We conducted testing on our tool using seven Requirements Engineering (RE) documents. Subsequently, we distributed the input and output JSON files to 50 developers, who evaluated the generated user stories based on their expertise and familiarity with software requirements engineering. Notably, the participants hailed from both the software industry and various universities across two distinct countries. Despite their diverse backgrounds, all participants shared a common foundation in software engineering, possessing a minimum of one year of professional experience in the field. On average, participants had four years of experience in software requirements analysis and user story creation, with a maximum of ten years and a standard deviation of 1.86.

The survey questionnaire was structured into four sections. Participants began by reviewing the requirements document and subsequently assessed the user stories generated. Responses to each question were recorded on a scale of 1 to 5, with 1 denoting the poorest feedback and 5 representing the most positive response. Notably, while the median feedback score for two of the Readability questions was 3, the median score for the RUST questions was 4 overall. Additionally, some participants identified certain keywords or phrases as spelling errors when utilizing their chosen spell-checker tool. This observation may stem from participants’ perception that certain user stories could have been consolidated within others. As user stories ideally should be as unit as possible, in alignment with the model’s instructions, the LLM diligently adhered to this guidance, striving to generate user stories as unit as possible.

The bean plot depicted in Figure 3 illustrates the scores for each question within the RUST survey’s respective groups. In particular, Question 5 of the Readability section solicits participants’ overall assessments of readability. The median score, representing a collective evaluation, stands at 4, with the majority of feedback scores surpassing this value.

Figure 3: Survey Results for Each Question

Although the Understandability, Specifiability, and Technical Aspects groups consistently received a median feedback score of 4, several responses fell below this threshold. Specifically, for Understandability, Question 1 elicited feedback below 4. Similarly, for Specifiability, Questions 1, 3, and 4 received feedback below 4, indicating concerns regarding semantic accuracy, sufficiency of specific information, essential details, and test case specifications.

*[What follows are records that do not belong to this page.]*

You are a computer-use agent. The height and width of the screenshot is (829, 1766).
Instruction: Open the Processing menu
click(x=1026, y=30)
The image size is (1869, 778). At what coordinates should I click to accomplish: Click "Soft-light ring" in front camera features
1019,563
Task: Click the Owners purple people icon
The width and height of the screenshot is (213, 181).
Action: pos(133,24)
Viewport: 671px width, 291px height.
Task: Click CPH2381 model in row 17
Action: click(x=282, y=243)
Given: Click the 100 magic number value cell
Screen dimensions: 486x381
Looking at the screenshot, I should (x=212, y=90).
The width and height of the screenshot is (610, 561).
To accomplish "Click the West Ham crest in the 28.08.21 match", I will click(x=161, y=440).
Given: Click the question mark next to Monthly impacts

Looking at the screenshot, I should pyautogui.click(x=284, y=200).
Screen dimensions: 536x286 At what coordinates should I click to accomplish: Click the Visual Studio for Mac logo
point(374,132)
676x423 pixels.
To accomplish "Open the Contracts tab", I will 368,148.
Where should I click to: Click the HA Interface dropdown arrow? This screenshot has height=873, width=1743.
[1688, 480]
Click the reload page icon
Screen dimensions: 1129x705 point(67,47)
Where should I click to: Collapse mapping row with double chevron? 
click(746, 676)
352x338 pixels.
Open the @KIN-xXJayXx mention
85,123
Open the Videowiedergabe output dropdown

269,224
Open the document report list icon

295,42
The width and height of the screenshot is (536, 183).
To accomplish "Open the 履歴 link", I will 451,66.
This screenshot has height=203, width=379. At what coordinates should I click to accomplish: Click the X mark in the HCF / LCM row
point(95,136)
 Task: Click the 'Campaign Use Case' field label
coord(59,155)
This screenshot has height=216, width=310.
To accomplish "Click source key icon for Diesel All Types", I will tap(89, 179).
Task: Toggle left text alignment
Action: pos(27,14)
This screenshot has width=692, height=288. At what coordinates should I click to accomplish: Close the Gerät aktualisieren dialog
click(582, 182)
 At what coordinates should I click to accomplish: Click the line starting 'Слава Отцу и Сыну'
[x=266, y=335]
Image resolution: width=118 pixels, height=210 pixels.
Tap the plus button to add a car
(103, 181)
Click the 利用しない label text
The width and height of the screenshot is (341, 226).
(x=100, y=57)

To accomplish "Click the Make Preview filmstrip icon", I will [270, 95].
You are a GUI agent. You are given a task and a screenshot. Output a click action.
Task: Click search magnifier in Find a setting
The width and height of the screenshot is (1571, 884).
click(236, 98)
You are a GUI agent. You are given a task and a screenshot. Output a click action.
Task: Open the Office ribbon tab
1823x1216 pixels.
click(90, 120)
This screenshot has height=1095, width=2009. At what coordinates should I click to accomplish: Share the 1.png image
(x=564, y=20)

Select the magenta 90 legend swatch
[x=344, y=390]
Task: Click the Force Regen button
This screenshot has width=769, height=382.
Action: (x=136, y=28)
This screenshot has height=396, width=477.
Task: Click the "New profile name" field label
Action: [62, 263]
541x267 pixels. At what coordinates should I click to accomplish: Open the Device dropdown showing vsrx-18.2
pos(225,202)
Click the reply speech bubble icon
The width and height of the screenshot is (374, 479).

Question 1 of the Understandability section focuses on the accuracy of semantic meaning within the user stories. In the Specifiability section, Questions 1, 3, and 4 assess the adequacy of specific information, essential details, and test case specifications, respectively. Although the median scores for these questions are above neutral, a significant portion of respondents expressed dissatisfaction with the level of detail provided in the specifications.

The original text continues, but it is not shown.